Items from a data source

++++

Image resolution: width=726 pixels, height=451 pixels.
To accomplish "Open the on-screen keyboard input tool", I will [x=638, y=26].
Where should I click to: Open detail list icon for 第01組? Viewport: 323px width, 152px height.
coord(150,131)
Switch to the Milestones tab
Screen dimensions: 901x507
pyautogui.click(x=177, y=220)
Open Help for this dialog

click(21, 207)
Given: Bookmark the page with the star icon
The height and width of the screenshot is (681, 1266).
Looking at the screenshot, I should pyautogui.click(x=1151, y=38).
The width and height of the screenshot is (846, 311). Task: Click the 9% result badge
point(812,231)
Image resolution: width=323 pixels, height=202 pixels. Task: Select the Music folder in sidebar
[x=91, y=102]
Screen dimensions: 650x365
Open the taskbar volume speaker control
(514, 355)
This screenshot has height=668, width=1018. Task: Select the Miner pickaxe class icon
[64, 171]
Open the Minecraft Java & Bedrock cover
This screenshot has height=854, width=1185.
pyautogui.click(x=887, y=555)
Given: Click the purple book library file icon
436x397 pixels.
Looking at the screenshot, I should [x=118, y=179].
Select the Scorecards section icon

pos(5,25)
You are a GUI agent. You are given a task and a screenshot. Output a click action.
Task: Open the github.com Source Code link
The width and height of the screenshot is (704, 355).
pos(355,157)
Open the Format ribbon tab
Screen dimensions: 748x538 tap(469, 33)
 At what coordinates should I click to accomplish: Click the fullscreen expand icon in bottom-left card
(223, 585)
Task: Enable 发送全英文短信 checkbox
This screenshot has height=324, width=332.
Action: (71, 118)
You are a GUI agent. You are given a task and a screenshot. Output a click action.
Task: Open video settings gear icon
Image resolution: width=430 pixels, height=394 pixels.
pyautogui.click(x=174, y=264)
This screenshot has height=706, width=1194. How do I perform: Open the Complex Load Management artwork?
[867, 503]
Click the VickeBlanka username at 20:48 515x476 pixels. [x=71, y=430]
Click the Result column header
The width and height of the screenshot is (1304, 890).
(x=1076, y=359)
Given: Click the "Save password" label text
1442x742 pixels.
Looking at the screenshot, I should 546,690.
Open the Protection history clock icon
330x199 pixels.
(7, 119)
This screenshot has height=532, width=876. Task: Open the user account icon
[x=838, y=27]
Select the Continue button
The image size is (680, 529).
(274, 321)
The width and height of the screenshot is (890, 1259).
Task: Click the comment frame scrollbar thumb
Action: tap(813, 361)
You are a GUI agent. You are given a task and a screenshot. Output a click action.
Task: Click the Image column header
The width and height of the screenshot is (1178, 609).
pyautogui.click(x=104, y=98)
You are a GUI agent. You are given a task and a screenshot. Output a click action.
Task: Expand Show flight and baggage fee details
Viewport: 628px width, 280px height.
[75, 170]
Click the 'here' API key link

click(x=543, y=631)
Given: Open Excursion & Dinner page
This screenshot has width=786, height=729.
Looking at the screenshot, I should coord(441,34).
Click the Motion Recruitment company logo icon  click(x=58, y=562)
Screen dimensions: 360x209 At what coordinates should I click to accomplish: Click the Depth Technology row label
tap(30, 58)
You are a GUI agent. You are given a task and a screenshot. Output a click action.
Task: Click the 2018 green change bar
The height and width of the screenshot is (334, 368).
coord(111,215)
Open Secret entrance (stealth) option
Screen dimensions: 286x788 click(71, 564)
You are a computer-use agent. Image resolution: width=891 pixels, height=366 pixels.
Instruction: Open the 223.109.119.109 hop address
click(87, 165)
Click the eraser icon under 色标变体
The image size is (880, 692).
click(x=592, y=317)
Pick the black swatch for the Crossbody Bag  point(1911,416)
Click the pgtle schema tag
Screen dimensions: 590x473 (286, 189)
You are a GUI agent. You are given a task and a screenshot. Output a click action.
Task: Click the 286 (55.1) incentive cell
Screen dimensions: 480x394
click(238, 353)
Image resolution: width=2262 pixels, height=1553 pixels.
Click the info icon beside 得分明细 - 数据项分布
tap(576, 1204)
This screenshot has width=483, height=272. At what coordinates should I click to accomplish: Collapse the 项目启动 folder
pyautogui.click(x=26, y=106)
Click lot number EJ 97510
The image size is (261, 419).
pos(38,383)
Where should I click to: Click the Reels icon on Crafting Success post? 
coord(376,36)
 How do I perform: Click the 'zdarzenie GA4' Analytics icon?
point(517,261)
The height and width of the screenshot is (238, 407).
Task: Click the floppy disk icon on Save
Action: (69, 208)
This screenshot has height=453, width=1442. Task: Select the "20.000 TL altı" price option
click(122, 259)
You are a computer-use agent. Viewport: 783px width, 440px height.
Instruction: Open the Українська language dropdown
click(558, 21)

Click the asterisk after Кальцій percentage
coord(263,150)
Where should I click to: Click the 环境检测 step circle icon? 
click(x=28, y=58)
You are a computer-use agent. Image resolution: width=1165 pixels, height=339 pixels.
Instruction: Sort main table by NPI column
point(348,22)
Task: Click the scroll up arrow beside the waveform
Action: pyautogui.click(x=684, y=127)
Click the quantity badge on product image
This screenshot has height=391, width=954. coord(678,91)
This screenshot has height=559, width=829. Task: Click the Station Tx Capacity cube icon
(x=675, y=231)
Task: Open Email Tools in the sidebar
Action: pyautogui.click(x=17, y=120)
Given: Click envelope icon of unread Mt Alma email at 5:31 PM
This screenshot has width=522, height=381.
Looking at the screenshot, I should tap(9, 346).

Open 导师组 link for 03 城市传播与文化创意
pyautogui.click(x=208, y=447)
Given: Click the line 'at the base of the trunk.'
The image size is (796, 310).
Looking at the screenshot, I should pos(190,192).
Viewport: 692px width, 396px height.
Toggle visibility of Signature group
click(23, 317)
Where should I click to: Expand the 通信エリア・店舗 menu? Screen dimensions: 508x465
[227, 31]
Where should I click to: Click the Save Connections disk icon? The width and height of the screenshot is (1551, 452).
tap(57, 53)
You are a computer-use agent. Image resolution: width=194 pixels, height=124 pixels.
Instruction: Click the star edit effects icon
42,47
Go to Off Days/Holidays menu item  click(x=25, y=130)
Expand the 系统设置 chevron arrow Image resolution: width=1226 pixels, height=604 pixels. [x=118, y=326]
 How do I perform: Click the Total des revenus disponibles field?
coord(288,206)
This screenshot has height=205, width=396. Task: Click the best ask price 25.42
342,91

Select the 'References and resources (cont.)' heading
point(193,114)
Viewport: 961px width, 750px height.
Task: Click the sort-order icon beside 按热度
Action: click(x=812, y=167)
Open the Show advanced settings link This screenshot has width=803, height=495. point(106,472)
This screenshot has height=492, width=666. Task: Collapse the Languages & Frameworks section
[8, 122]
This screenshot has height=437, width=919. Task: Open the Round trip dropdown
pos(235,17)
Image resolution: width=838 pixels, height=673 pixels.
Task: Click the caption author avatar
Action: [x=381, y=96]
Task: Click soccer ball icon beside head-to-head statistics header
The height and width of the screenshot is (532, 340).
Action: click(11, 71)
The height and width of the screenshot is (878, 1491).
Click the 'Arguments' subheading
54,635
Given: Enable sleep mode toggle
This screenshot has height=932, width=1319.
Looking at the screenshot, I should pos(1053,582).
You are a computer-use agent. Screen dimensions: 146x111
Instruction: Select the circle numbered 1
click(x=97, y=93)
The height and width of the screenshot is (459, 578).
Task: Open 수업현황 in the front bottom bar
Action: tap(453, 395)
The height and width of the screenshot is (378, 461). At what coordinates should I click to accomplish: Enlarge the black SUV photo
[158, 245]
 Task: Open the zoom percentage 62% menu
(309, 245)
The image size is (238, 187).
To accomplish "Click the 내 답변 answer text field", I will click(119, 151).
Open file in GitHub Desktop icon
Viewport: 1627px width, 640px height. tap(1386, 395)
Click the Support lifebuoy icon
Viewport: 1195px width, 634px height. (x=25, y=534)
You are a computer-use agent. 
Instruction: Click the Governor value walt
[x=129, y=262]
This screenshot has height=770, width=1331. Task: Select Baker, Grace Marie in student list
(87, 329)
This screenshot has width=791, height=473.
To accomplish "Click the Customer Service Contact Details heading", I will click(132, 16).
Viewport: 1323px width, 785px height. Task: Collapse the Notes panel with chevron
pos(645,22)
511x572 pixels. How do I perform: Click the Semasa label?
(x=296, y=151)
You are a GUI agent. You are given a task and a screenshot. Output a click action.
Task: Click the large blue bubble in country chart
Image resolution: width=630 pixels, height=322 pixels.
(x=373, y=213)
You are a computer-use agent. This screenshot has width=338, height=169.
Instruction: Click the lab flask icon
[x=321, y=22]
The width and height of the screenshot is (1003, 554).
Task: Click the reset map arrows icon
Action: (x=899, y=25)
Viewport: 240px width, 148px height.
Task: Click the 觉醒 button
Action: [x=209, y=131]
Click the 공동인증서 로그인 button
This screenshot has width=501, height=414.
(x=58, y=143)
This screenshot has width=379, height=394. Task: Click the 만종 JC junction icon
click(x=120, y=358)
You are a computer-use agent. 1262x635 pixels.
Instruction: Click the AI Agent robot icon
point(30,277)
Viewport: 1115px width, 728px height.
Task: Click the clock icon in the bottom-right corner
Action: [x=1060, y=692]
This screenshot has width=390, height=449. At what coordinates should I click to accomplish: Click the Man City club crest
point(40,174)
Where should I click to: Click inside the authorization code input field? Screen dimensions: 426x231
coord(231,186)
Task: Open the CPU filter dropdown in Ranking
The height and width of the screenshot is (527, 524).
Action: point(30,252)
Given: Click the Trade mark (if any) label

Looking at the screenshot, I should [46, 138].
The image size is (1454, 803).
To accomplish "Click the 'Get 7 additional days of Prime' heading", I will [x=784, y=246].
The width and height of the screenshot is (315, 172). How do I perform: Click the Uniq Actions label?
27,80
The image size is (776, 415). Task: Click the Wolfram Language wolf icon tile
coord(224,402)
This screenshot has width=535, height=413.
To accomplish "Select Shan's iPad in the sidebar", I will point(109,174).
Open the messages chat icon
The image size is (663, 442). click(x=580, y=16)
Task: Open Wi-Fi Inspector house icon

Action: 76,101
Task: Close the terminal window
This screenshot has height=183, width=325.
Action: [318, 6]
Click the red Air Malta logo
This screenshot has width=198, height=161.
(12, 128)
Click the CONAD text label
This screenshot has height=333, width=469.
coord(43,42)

++++

**BRIEF:** Looking at the entries above, can you reproduce exactly the lines from the one that holds "Open the Format ribbon tab" through the one that holds "Task: Open video settings gear icon", and only those?

**EXERCISE RESPONSE:**
Open the Format ribbon tab
Screen dimensions: 748x538 tap(469, 33)
 At what coordinates should I click to accomplish: Click the fullscreen expand icon in bottom-left card
(223, 585)
Task: Enable 发送全英文短信 checkbox
This screenshot has height=324, width=332.
Action: (71, 118)
You are a GUI agent. You are given a task and a screenshot. Output a click action.
Task: Open video settings gear icon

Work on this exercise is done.